* _Supplied material_:
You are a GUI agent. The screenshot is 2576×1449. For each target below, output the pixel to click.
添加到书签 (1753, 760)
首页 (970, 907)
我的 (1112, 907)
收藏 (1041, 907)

* _Assignment_: Return the full listing unchanged.

* _Exercise result_:
You are a GUI agent. The screenshot is 2576×1449. For each target below, output the pixel to click.
添加到书签 (1753, 760)
首页 (970, 907)
我的 (1112, 907)
收藏 (1041, 907)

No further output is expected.